/ 31 Jan. 2008 (Thu.) 「捨てちゃいなさい、そんなもの!(十代目金原亭馬生『笠碁』)」

十代目金原亭馬生。
■いやまあ、そのなんだ、アマゾンから『十代目金原亭馬生十八番名演集』(CD10枚組+特典盤)が届いたことをまず素直に告白しなければならないだろう。だってしょうがないじゃないか、ファンなんだ。未明に注文して、「お急ぎ便」というやつで今日の午後、会社宛に届けてもらった。会社宛にしたというのは、iTunesで取り込み、iPod touchに転送して帰り道、一席聴こうかと気がせいたからだが、いざ帰り際になってその作業をしようと思ったらMacとiPodとを接続するUSBのケーブルがない。そうしたものの一式はだいたいいつもMacBookとともに持ち歩いているのだが、持ち歩いているつもりでそのケーブルだけ家の机に置き忘れたらしい。がっかりである。「紀州」を聴く気満々だったのにまったくがっかりである。

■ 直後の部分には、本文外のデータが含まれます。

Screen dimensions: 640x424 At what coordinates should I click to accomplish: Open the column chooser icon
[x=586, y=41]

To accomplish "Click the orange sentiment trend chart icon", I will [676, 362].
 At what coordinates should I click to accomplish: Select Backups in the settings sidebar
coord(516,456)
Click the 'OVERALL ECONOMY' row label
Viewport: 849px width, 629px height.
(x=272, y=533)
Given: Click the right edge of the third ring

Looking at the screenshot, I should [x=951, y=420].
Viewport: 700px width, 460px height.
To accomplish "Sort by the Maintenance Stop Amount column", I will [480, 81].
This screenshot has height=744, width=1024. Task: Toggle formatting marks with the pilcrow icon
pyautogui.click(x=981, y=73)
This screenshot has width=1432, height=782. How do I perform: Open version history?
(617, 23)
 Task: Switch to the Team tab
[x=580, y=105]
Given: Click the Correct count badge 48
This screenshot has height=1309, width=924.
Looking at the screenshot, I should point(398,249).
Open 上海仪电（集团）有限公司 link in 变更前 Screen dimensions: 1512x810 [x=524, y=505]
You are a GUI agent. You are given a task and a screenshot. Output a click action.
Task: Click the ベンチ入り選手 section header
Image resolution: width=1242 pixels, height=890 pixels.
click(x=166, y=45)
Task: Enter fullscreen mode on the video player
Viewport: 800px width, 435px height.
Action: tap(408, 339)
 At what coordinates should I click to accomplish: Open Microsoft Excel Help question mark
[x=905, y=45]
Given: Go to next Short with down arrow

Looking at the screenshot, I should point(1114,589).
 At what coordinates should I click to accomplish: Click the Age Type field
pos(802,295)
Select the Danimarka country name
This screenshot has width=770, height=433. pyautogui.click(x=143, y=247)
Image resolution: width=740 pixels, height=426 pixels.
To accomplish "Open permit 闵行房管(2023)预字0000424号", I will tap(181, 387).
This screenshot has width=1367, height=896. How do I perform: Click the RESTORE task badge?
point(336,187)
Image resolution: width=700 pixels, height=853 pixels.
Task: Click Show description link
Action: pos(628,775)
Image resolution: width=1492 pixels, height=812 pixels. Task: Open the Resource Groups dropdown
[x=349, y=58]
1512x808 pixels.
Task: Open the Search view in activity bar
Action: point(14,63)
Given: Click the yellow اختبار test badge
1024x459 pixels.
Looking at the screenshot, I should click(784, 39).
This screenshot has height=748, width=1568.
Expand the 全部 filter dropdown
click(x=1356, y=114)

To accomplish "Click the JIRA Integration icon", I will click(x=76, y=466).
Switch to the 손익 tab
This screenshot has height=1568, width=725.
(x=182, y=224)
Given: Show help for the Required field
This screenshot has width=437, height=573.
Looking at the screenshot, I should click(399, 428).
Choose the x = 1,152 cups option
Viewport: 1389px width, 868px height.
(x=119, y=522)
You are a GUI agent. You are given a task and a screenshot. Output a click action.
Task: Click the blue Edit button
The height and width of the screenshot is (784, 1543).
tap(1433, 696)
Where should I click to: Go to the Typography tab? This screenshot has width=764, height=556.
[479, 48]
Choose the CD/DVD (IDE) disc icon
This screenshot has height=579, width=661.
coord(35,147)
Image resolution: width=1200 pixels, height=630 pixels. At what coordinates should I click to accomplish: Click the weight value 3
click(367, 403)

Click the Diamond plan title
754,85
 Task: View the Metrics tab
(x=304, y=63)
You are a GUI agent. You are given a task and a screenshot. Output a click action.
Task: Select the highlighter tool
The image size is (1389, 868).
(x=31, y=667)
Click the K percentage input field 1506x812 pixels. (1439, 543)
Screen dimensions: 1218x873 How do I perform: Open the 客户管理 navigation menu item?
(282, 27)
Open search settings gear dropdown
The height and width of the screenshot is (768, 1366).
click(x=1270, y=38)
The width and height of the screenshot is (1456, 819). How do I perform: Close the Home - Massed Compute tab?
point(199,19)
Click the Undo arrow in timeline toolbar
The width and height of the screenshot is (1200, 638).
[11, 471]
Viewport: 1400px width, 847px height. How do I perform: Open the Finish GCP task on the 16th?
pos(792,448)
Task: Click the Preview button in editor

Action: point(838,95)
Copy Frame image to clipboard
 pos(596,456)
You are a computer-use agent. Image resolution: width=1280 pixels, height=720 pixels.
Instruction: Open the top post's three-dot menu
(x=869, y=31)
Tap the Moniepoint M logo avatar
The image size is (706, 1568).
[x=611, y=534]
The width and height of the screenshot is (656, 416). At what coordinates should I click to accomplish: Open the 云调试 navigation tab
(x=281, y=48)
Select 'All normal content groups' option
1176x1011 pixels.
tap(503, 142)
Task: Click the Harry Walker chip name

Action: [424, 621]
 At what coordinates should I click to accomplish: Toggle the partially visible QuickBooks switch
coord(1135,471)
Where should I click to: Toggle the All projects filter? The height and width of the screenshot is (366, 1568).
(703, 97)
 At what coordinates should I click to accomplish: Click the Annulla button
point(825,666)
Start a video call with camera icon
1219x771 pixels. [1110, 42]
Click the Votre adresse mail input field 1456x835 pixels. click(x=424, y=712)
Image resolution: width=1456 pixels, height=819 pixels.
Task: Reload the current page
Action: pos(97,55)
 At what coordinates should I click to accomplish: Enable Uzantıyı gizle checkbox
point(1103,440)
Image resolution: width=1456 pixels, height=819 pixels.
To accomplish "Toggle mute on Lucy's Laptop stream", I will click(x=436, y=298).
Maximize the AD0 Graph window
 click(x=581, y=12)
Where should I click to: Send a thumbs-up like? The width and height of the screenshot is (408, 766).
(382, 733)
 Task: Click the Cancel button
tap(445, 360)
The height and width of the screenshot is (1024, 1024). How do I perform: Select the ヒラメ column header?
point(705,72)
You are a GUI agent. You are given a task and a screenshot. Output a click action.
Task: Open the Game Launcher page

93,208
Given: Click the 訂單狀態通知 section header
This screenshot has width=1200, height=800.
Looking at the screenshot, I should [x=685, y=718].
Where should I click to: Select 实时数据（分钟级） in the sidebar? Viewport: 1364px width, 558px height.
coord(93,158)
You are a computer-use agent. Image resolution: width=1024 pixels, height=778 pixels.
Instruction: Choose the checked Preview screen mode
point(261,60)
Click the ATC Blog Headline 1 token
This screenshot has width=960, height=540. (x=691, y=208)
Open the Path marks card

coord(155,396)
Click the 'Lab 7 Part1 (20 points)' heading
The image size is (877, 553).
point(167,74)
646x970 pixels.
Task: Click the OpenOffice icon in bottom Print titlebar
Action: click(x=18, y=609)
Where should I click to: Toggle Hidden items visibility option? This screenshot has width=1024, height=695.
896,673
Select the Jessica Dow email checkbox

■一応説明しておくと、この先代(十代目)馬生は志ん生の長男で、志ん朝の兄(説明になってないか)。1982(昭和57)年に54歳[※1]で亡くなっていて、生の高座に接したことはない。
■そういえば当代馬生の襲名披露興行は末広亭で観たんだったな。まだ存命だった志ん朝も当然出ていて、たしかあのときは「そば清」だった。トリの馬生は「百川」。小三治や圓蔵も出ていて豪華だったと思い出す。あー寄席行こうかな、とは思うものの、思い立ったときになかなかちょうどいい興行がないよ。「お目当て」の選定がね、むずかしいというか、寄席へ行くのに身構えるのがまず間違ってるんだろうとは思うものの、こっちはいまやごくごくまれに行く身だから多少の欲も出て、どのみち当たりハズレあわせ呑まなきゃいけないことはわかっているけれど、だからこそ二、三の「お目当て」は必要だ。あと、あそこは体力もいるしなあ。
■家に着いてから、布団のなかで「幾代餅」を聴く。「あれ以来、砂糖と塩の区別がつかないんす」「来年の三月はまだでしょうか」のクスグリはやはり楽しい。
- ※1:「54歳」
で亡くなったというのはもちろん、公式に案内されている戸籍上の生年月日、1928(昭和3)年1月5日をもとにした計算だが、この生年月日に関しては馬生本人や周りの者から多少の疑義が呈されているらしく、たとえば弟子のひとり五街道雲助は自身のサイトにこう書いている。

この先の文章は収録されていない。